> [Exercise directions]: The answer is to consist only of an exact retyping of the lines from the one containing "How do I perform: Click" to the end of the entries, without pictures.

> [Material for this exercise]:
------

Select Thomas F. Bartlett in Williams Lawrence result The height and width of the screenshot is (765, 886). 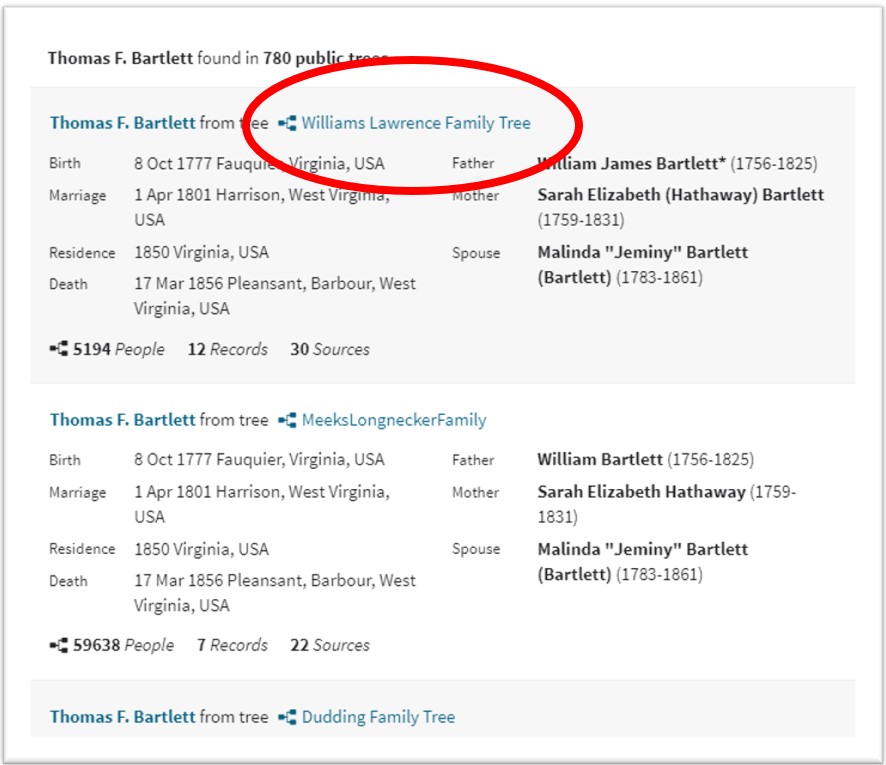click(122, 123)
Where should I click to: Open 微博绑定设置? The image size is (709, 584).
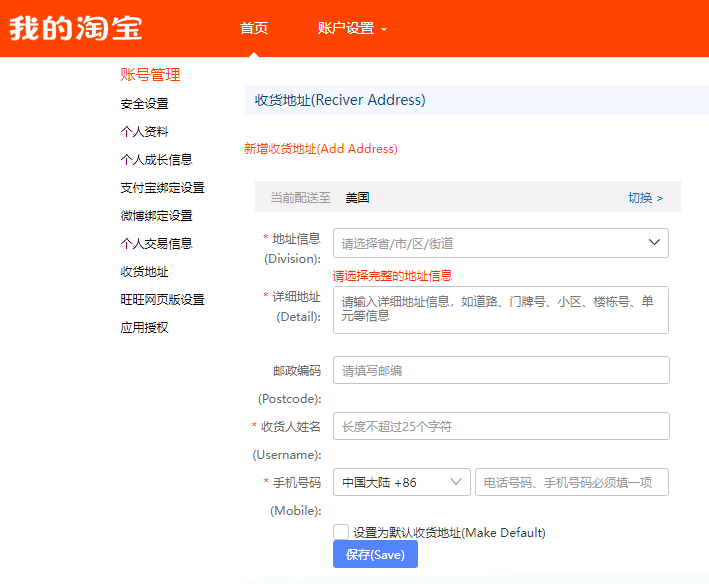click(156, 216)
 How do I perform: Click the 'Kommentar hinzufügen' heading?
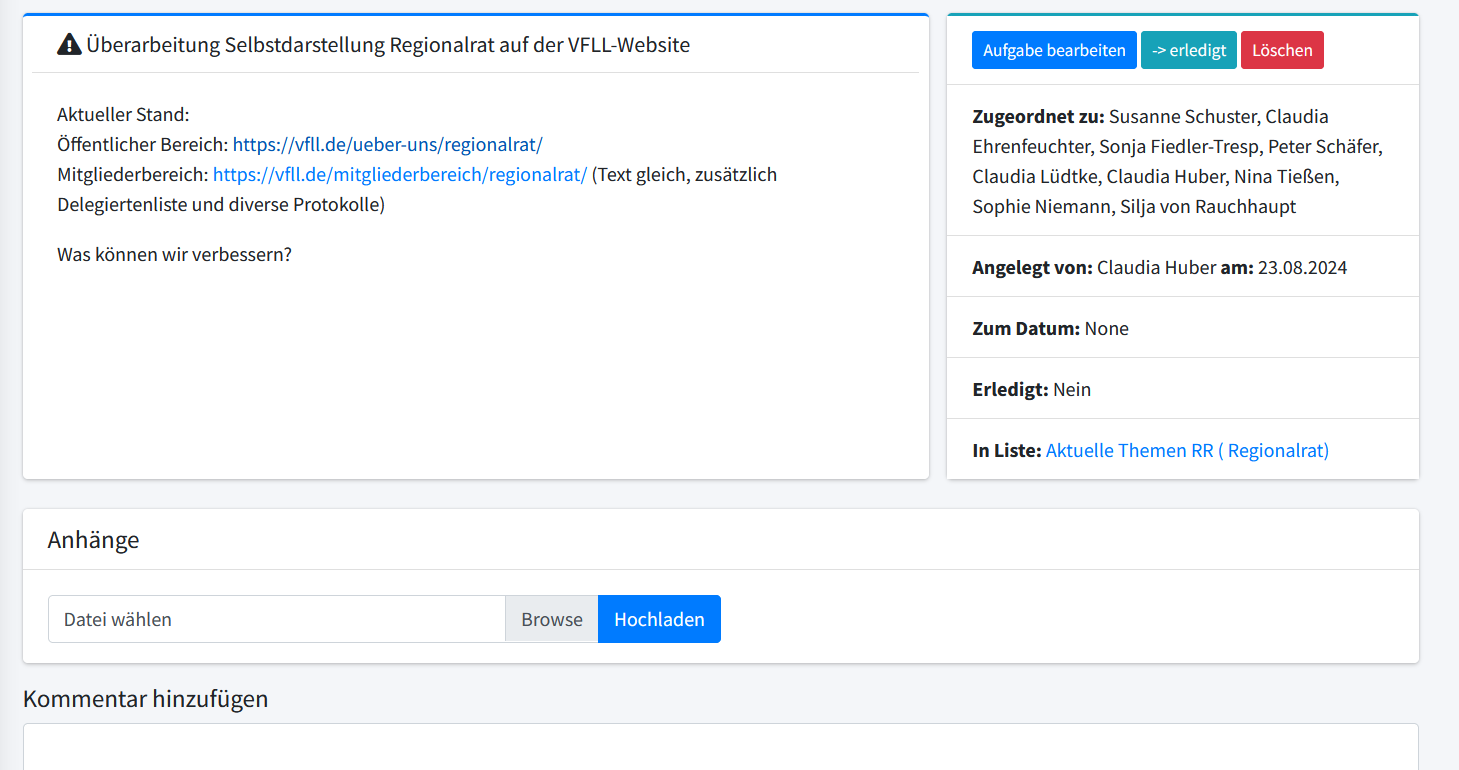pos(146,698)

------

> [Answer below]:
 How do I perform: Click the 'Kommentar hinzufügen' heading?
pos(146,698)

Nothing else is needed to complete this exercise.